--- BEGIN Data records ---
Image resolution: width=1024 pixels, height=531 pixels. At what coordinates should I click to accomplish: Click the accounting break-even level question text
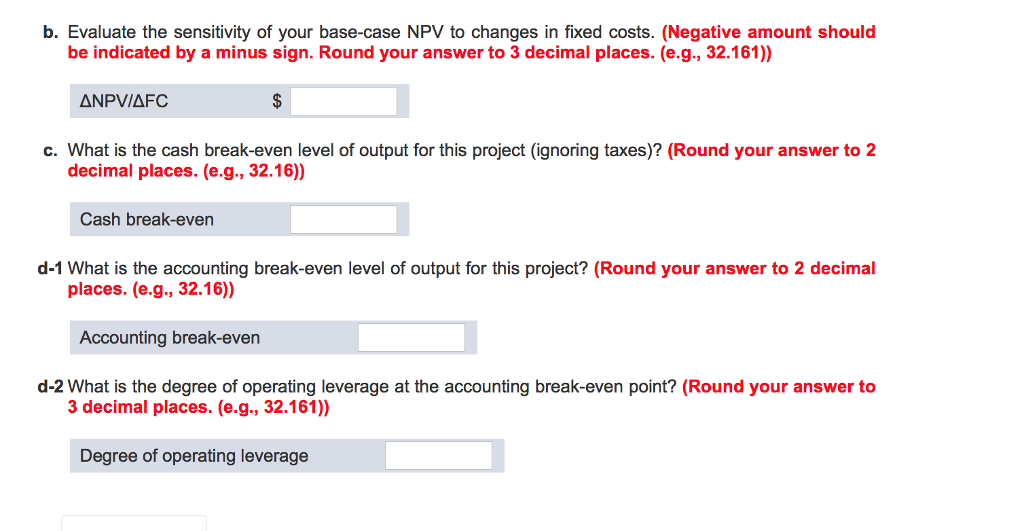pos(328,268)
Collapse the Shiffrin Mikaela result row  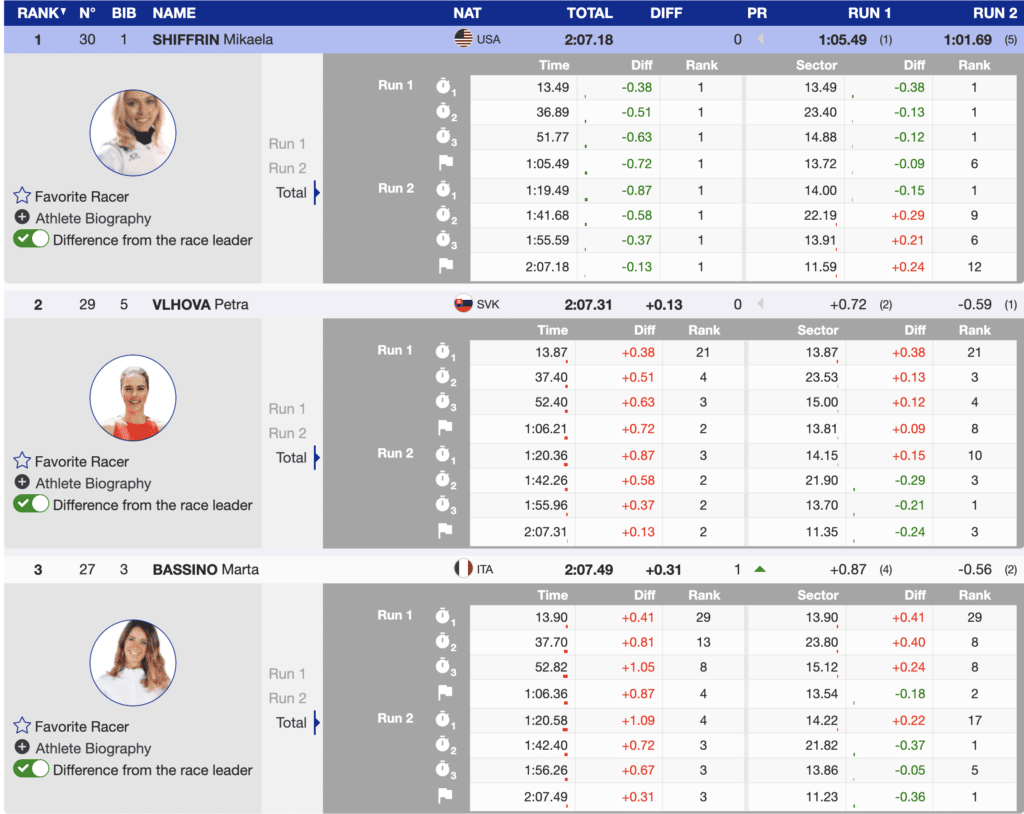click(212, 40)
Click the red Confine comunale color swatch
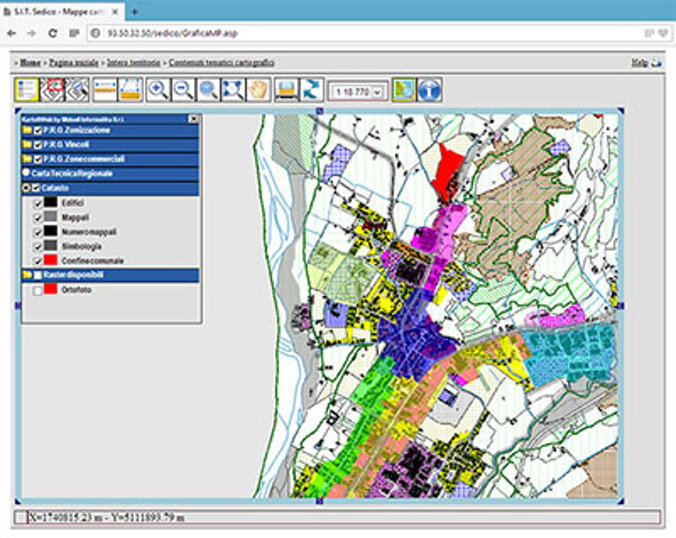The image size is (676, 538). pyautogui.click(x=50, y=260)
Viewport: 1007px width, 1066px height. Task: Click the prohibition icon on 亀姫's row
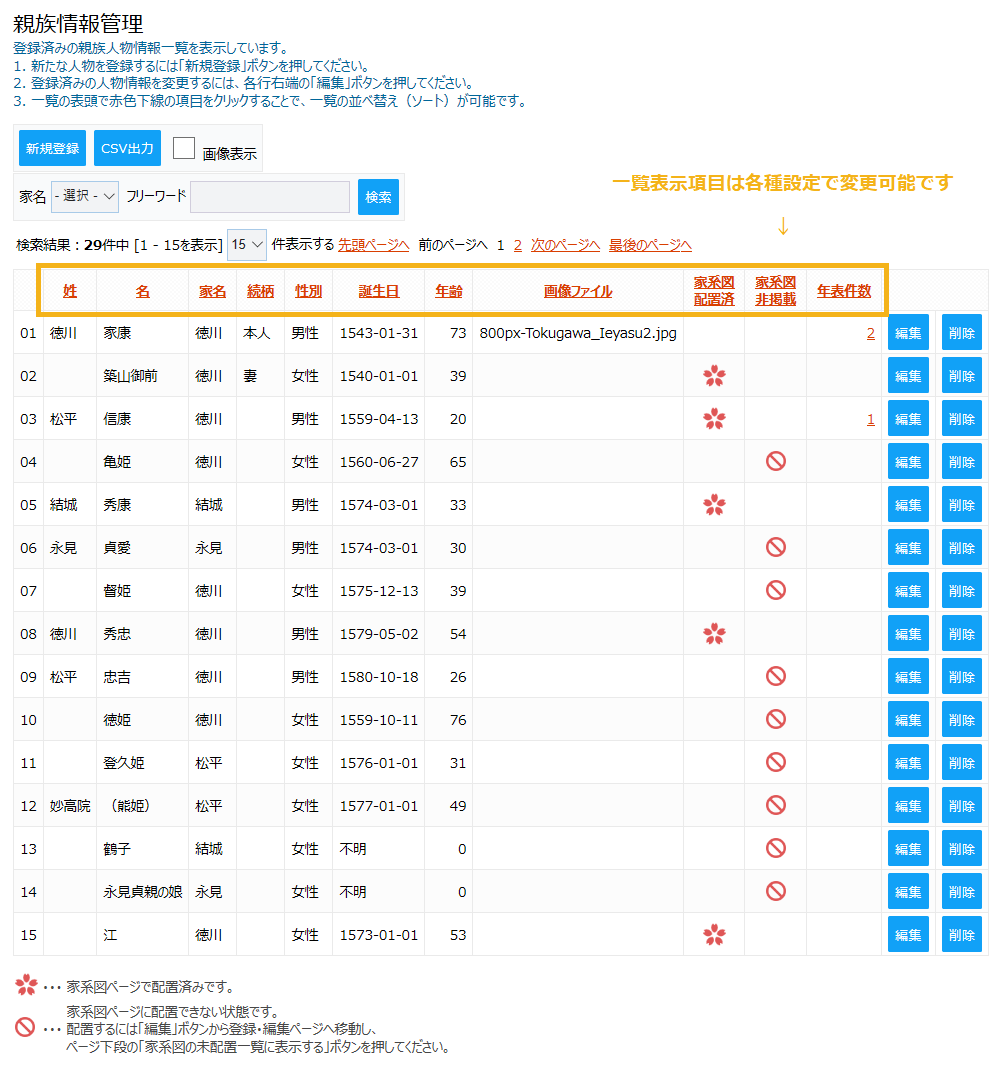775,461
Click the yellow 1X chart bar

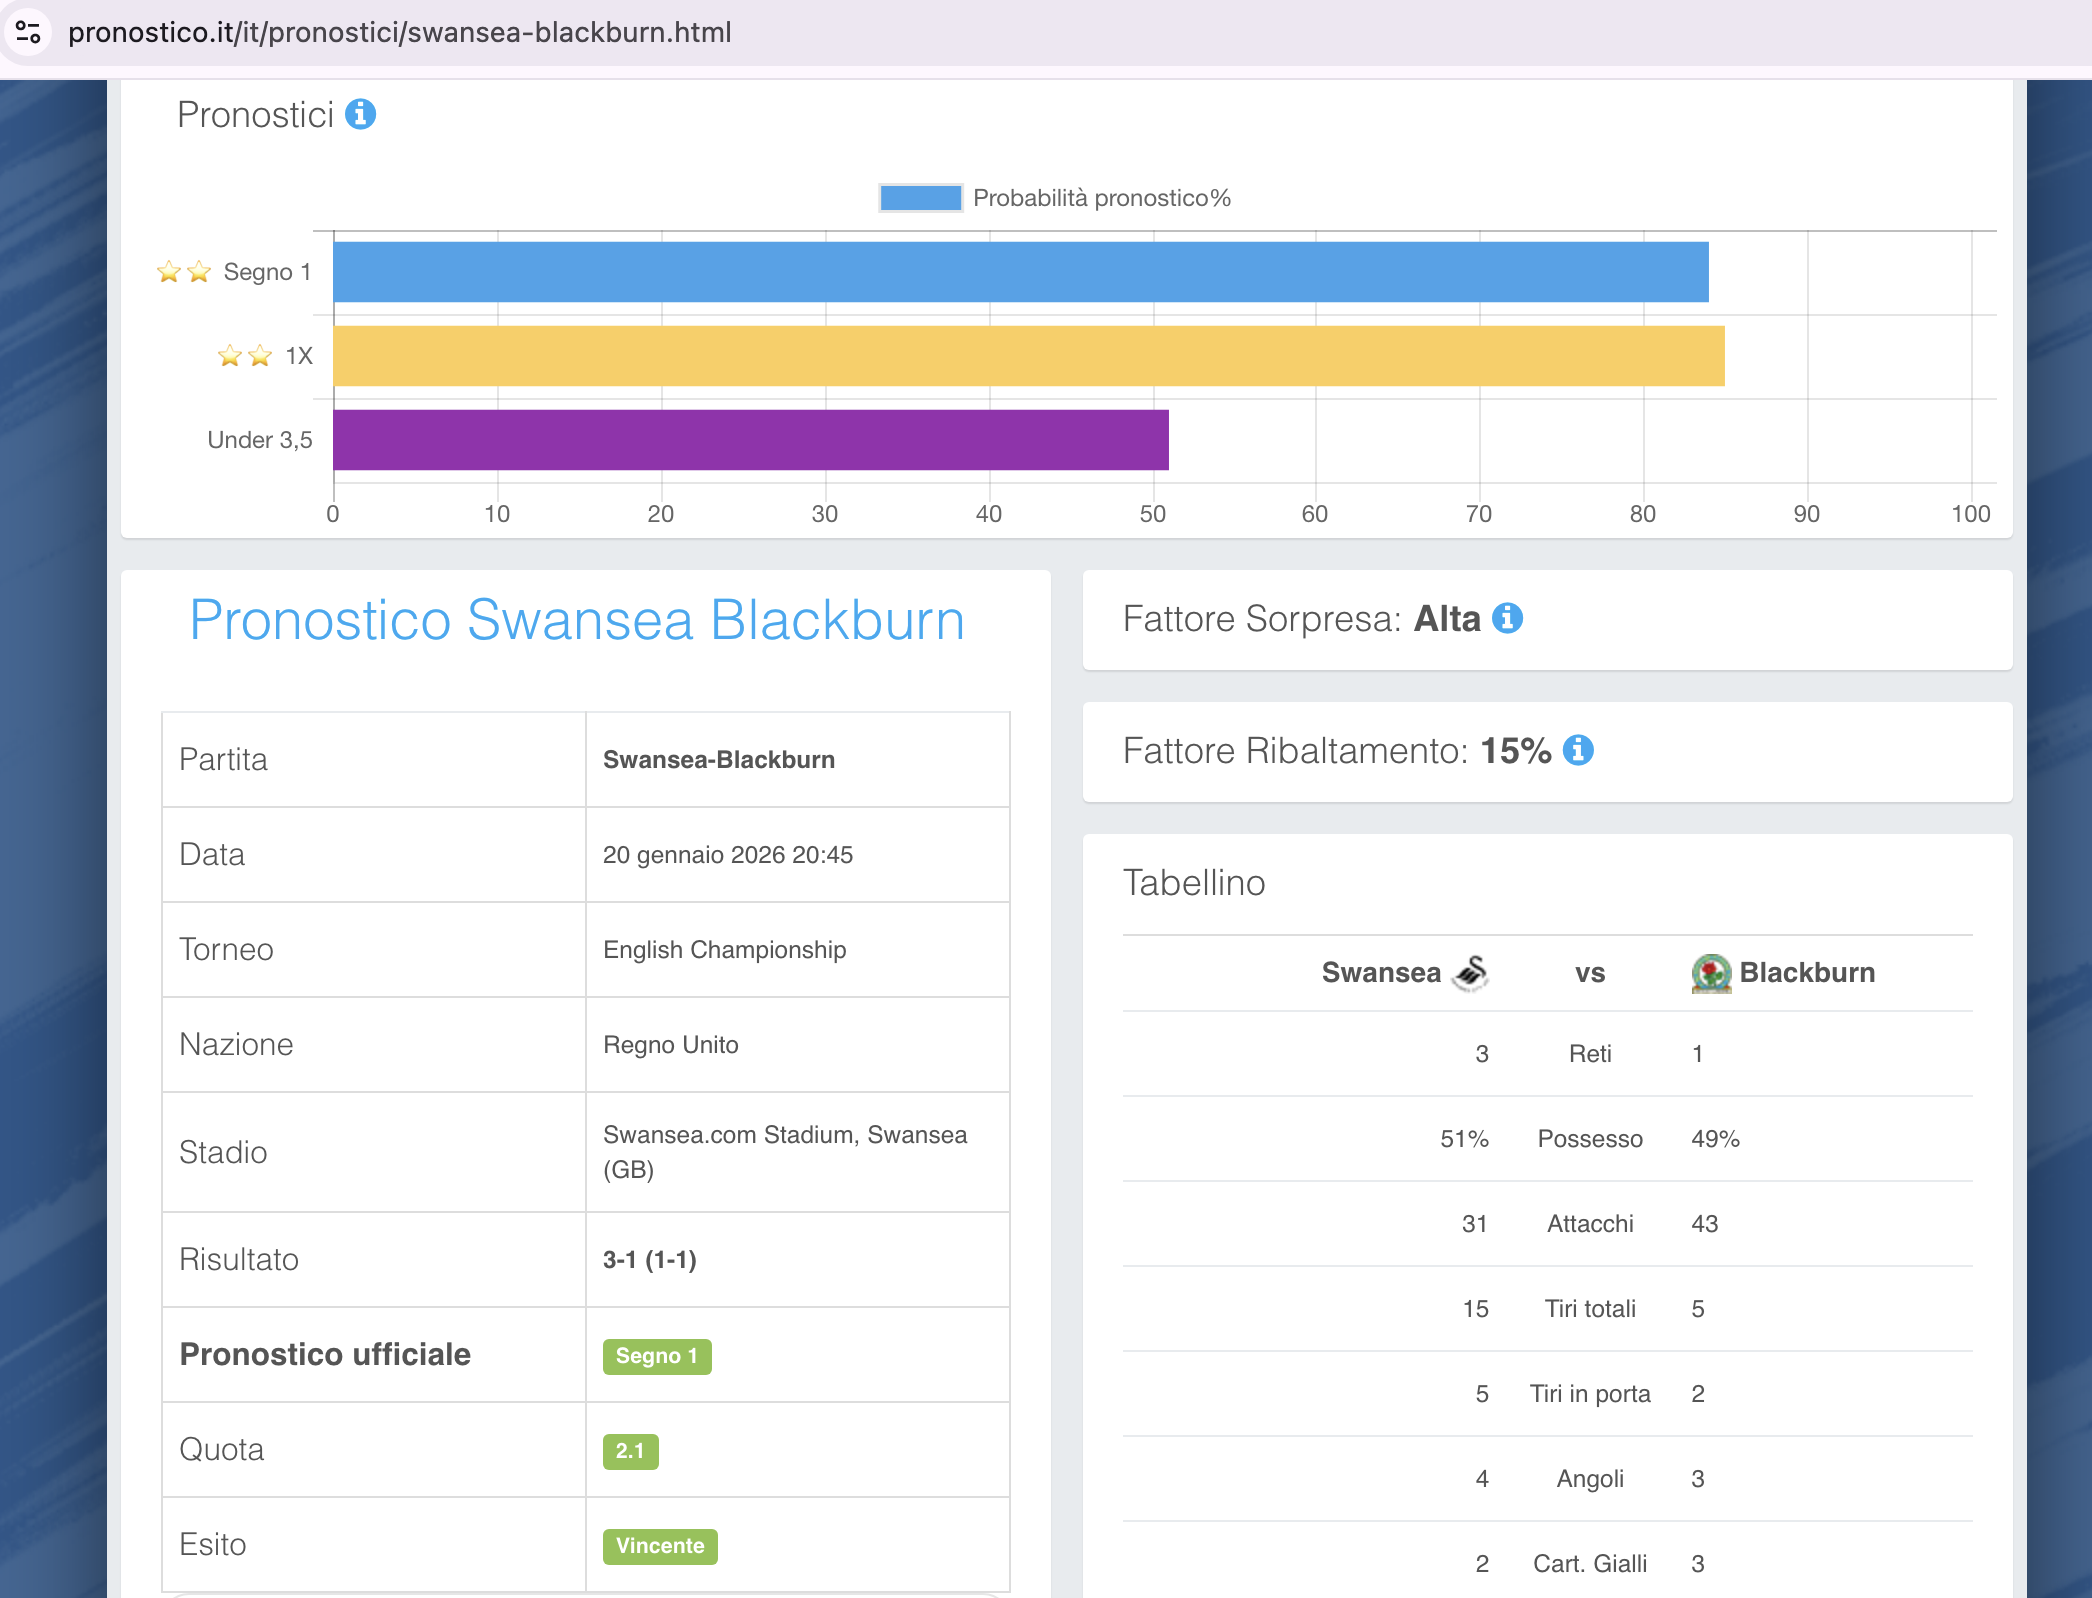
--- END Data records ---
Problem to solve: Please retype the material from the line with "Click the red Confine comunale color swatch" through the end, without the pictures.

Result:
Click the red Confine comunale color swatch
The image size is (676, 538). pyautogui.click(x=50, y=260)
Viewport: 1007px width, 1066px height. Task: Click the prohibition icon on 亀姫's row
775,461
Click the yellow 1X chart bar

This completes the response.